Coercion and a Clean Conscience

“Before fining someone, or flogging him, or putting him in jail, or exiling him, or executing him, which pretty much exhausts the options, we had better know that what we are doing is authorized by God. If it is, well and good. If it is not, then we are abusing someone created in the image of God, and God is going to hold us accountable for it. We should either coerce with a clean conscience (and an open Bible) or not at all.”

Mere Christendom, p. 41

Pleased, But Not Satisfied

“Children arrive immature. God has us start out as immature babies on purpose. And parents can be very pleased with an immature child. However, parents should not be satisfied with an immature child. He’s right where he’s supposed to be—but the parents should be overseeing and teaching and nourishing him so that he grows up out of that.”

Keep Your Kids, p. 42

Hellish Logic

“This is the logic of Hell. This is the reason our civilization is coming apart. It’s a demand to break free from everything objective and outside of self; it’s a demand, in effect, to make reality optional. That’s the real message behind all the signs at all the protests that support the spirit of the age. If you see a furry protest, or a feminist protest, or a queers-for-a-free-Palestine protest, then be assured that every sign they carry could easily be replaced with a sign that reads ‘Make reality optional.’ That is what they want.”

· · · · · · ·

LIST OF TASKS
1. According to the quoted passages, why must we know that coercion is authorized by God before we fine, flog, jail, exile or execute someone? Explain in one to three sentences.
2. In the quoted passages, which book and page are given as the source of the passage about immature children?
3. Continue the quoted passages on coercion, child-rearing and the logic of Hell, starting after their final sentence.

DATA SHOWN
· · · · · · ·

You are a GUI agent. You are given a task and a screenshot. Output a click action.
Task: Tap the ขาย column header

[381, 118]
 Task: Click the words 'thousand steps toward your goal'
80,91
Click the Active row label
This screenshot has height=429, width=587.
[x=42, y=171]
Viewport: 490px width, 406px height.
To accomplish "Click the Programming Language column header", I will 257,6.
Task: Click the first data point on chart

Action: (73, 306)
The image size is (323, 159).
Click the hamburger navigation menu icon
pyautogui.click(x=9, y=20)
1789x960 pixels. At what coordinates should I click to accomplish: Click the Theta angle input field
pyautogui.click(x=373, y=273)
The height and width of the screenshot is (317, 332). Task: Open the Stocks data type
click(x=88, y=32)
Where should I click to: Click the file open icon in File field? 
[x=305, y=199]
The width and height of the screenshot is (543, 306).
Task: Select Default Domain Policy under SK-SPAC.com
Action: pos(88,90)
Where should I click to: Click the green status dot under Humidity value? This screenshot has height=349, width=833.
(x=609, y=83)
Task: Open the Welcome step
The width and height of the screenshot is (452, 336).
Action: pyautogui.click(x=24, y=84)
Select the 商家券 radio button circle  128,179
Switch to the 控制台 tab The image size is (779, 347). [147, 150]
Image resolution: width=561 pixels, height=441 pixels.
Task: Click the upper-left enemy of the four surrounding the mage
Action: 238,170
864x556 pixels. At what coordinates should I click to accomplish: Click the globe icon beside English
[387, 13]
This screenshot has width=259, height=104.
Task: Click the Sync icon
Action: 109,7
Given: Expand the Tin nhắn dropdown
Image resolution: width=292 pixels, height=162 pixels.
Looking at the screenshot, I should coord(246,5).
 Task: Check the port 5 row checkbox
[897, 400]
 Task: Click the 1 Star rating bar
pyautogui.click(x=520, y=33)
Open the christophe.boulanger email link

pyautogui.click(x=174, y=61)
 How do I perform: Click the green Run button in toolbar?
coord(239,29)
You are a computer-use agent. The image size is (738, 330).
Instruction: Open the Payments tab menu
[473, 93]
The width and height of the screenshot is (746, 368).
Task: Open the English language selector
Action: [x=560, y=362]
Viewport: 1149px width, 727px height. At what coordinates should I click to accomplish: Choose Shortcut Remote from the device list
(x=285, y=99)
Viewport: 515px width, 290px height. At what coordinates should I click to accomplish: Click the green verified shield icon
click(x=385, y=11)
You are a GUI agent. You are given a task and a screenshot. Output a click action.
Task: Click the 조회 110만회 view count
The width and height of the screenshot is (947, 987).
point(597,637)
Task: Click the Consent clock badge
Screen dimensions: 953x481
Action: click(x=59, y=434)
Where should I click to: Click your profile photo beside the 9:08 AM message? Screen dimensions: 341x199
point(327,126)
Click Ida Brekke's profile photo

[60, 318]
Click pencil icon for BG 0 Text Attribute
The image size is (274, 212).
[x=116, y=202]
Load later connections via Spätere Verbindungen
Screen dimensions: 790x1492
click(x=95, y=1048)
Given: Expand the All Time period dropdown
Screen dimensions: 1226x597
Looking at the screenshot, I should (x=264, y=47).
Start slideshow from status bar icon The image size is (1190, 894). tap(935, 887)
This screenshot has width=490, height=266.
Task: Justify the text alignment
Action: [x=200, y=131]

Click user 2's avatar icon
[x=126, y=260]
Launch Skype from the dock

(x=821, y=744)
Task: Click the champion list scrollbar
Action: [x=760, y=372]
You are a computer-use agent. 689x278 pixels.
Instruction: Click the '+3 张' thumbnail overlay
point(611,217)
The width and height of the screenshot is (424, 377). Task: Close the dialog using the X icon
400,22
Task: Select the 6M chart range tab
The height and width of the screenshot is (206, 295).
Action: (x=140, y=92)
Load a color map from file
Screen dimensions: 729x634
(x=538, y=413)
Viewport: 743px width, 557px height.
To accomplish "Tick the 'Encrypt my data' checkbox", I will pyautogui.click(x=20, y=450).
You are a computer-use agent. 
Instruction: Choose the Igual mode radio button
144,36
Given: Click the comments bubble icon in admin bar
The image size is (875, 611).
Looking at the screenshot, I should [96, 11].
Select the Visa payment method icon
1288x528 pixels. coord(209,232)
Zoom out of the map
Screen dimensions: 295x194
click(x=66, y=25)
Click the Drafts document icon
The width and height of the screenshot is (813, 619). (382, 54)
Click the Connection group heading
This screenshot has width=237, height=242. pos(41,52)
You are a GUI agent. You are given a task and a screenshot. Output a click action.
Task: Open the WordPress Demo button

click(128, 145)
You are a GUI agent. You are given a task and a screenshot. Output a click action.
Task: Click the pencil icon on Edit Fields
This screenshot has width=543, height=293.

· · · · · · ·

EXERCISE RESULTS
1. If the coercion is not authorized by God, we are abusing someone created in the image of God, and God will hold us accountable for it. For that reason we should coerce only with a clean conscience and an open Bible, or not at all.

2. Keep Your Kids, page 42.

3.
Keep Your Kids, p. 36

Another Binary Choice

“The solution is too turn back to Jesus—not simply in our hearts, although it must begin there, but to do so on the steps of the county courthouse. When it comes down to it, there is fundamentally a basic choice. Either we will have a nativity set there with Joseph, Mary, the baby Jesus, two cows, a goat, and a drummer boy, or we will have two (or more) homosexuals holding up their marriage license for the photographers.”

Mere Christendom, p. 40

Lies Work Best Untethered

“The therapeutic heresy has insisted on complete emotional autonomy and independence, and this has resulted in absolutely incoherent phrases like ‘my truth.’ But the fact that it is incoherent doesn’t keep you from hearing it all the time . . . In the government school system, teachers have to accommodate furries. How did this kind of nonsense get this far? Because of untethered empathy. Because we live in a generation that wants to disconnect from the way the world actually is.”